Since 2014 new cases have been decided on the question of judicial removal, the latest being ‘Baka v. Hungary’. Judge Baka was a former Hungarian judge at the Strasbourg Court between 1991 and 2008. In 2009, he was elected by the Parliament of Hungary as President of the Supreme Court of Hungary. The Strasbourg Court’s Grand Chamber held that “the premature termination of the applicant’s mandate as President of the Supreme Court was not reviewed, nor was it open to review” (as is the situation in Malta with judicial removal by the House).
The court considered this “lack of judicial review was the result of legislation whose compatibility with the requirements of the rule of law is doubtful”. The court could not fail to note “the growing importance which international and Council of Europe instruments, as well as the case law of international courts and the practice of other international bodies are attaching to procedural fairness in cases involving the removal or dismissal of judges, including the intervention of an authority independent of the executive and legislative powers in respect of every decision affecting the termination of office of a judge”.

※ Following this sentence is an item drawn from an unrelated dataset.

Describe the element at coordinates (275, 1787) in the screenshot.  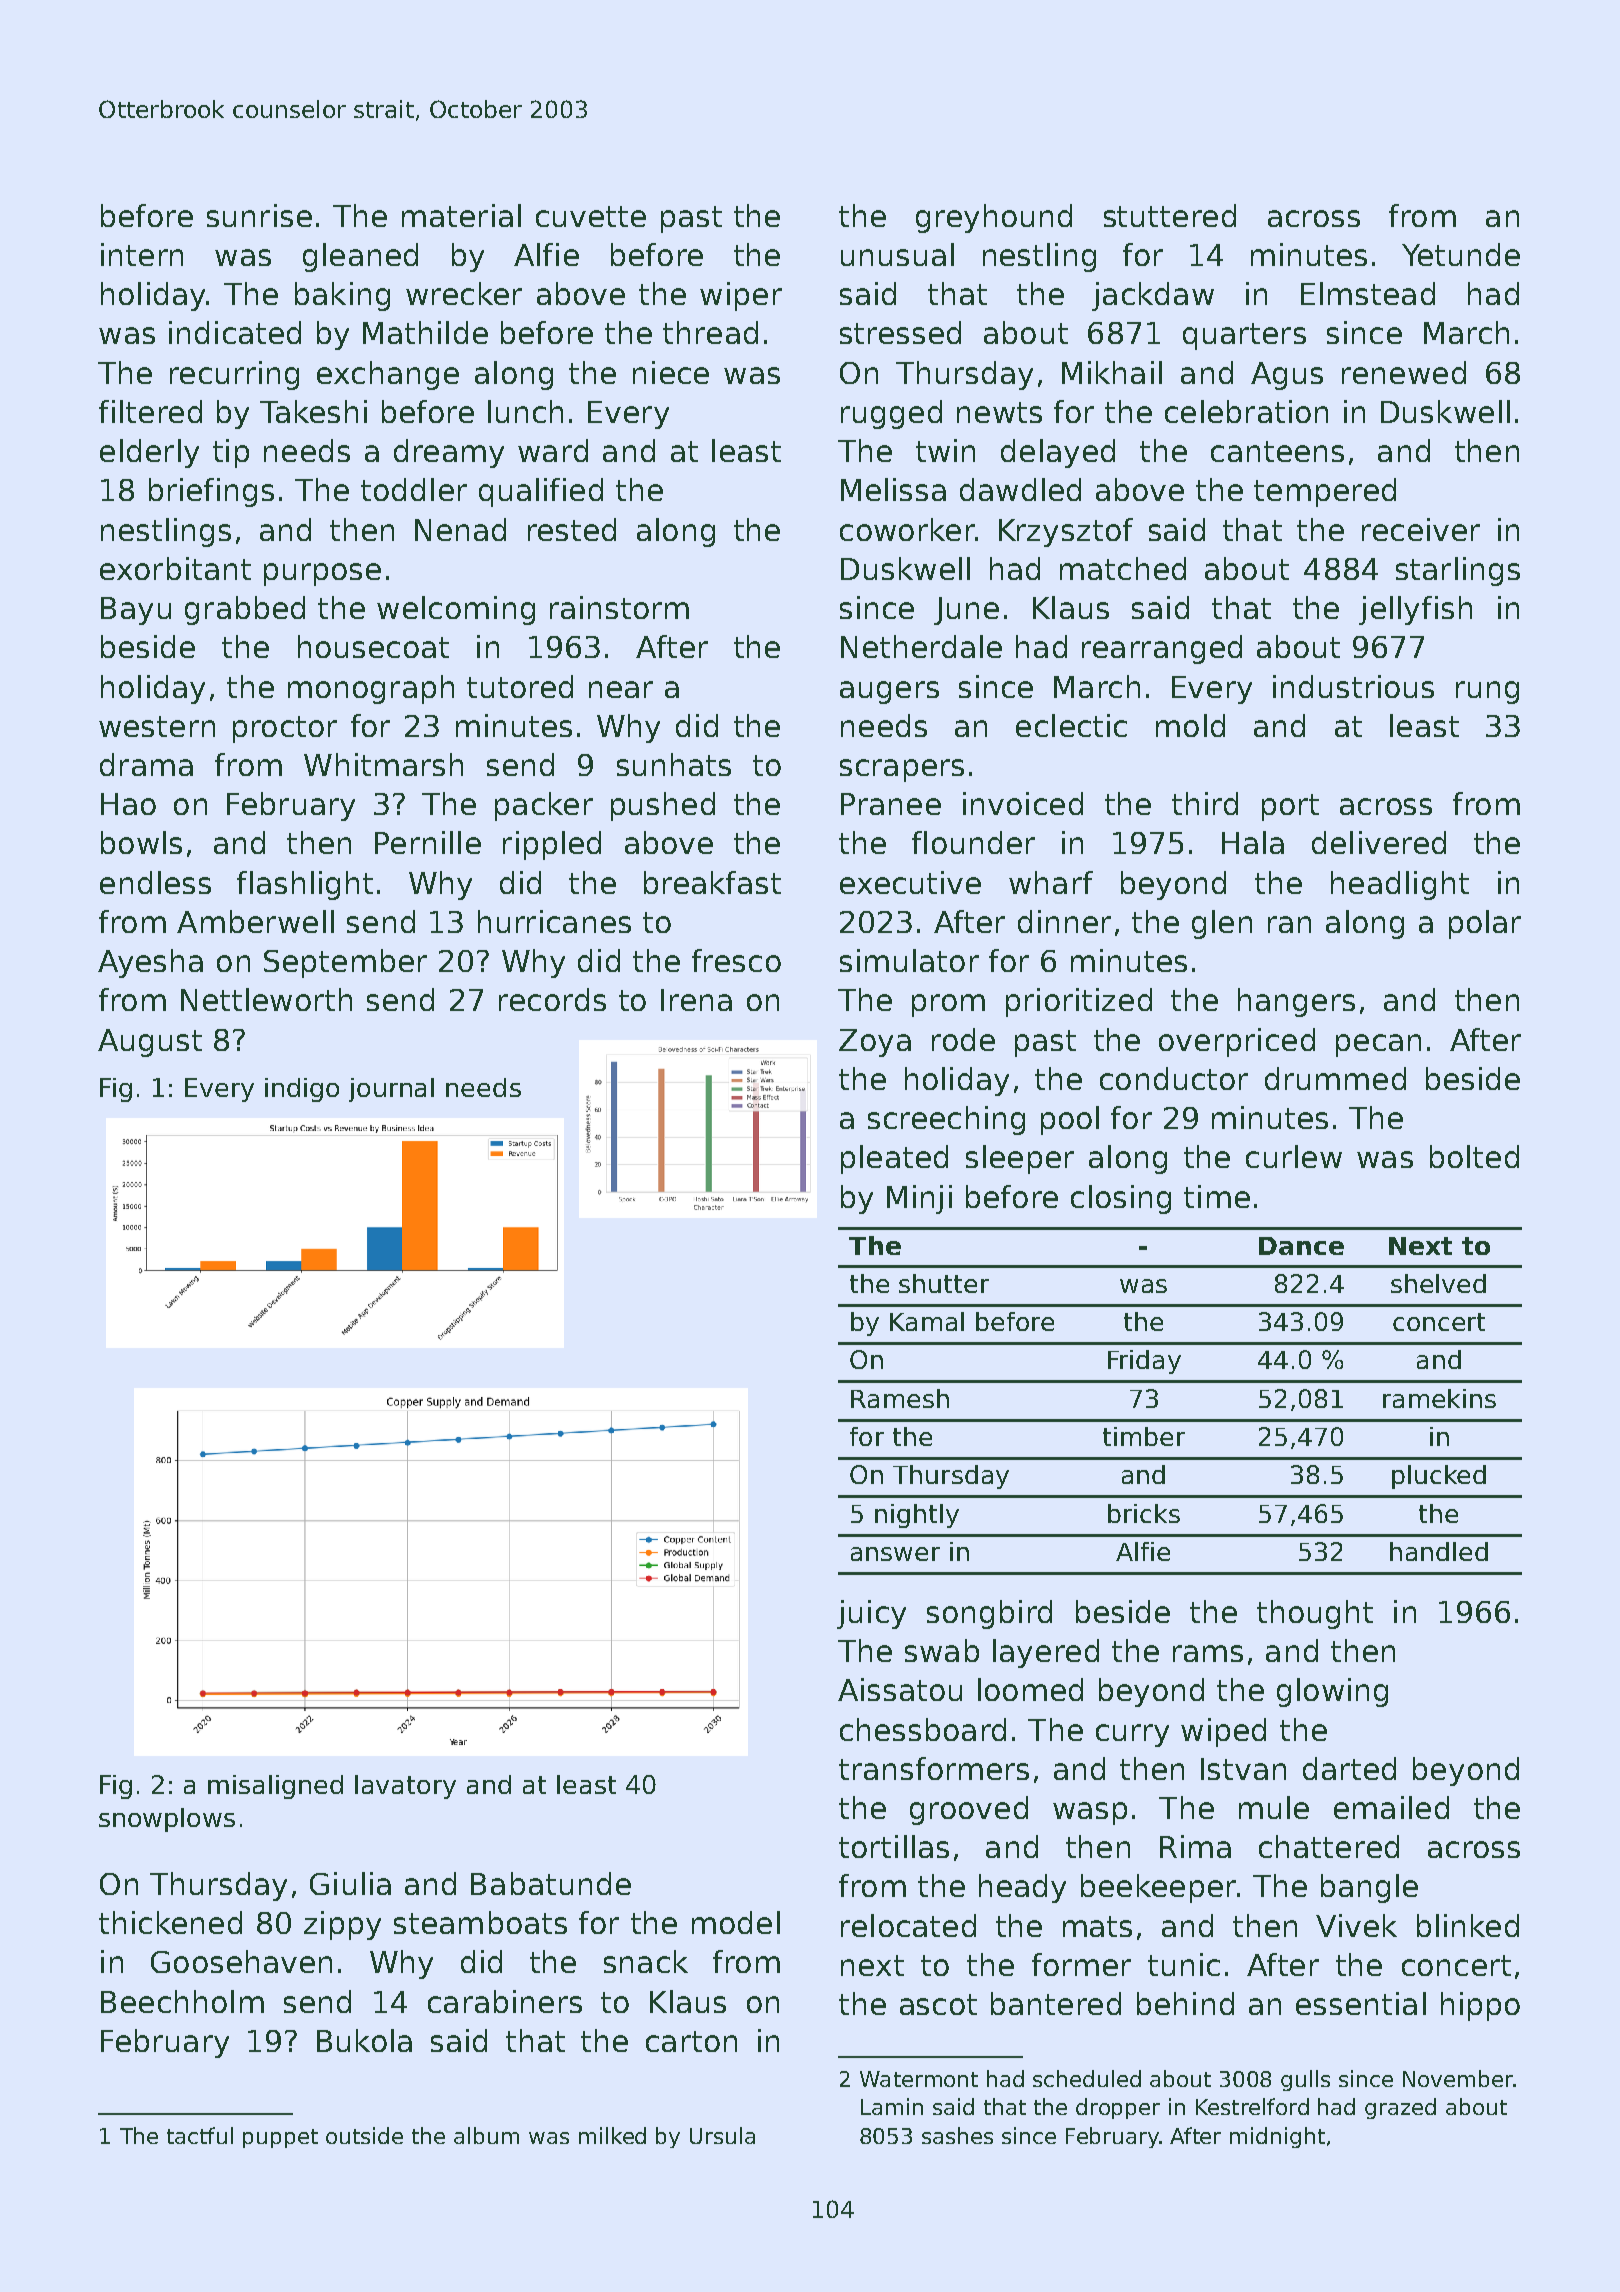
I see `misaligned` at that location.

In ‘Saghatelyan v. Armenia’ the Strasbourg Court held that “when disputes to which Article 6 is applicable are determined by organs other than courts” – and the House is one such organ – “the Convention calls at least for one of the following systems: either the jurisdictional organs themselves comply with requirements of Article 6 paragraph 1” (and ‘Demicoli v. Malta’ has clearly stated that this is not the case in so far as the House is concerned) “or they do not so comply but are subject to subsequent control by a judicial body that has full jurisdiction and does provide the guarantees of Article 6 paragraph 1” (which undoubtedly is not the case in Malta).
It is a great pity that there were all these pointers to the Maltese government which were not taken on board when the August 2016 constitutional reform of the justice sector amendments were being drafted and rushed through Parliament.
Instead the matter of judicial removal continues to cry out for serious reform. Indeed, the 2016 amendments are a missed opportunity to bring the Constitution, in its own words in article 65(1), “in conformity with full respect for human rights”.
Kevin Aquilina is the dean of the Faculty of Laws at the University of Malta.